What you have to do>
Every entry that follows is to be duplicated exactly.

Stored records

......

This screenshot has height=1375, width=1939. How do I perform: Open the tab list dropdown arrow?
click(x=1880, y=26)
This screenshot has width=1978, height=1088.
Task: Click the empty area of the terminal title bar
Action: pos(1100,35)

......

Reply>
This screenshot has height=1375, width=1939. How do I perform: Open the tab list dropdown arrow?
click(x=1880, y=26)
This screenshot has width=1978, height=1088.
Task: Click the empty area of the terminal title bar
Action: pos(1100,35)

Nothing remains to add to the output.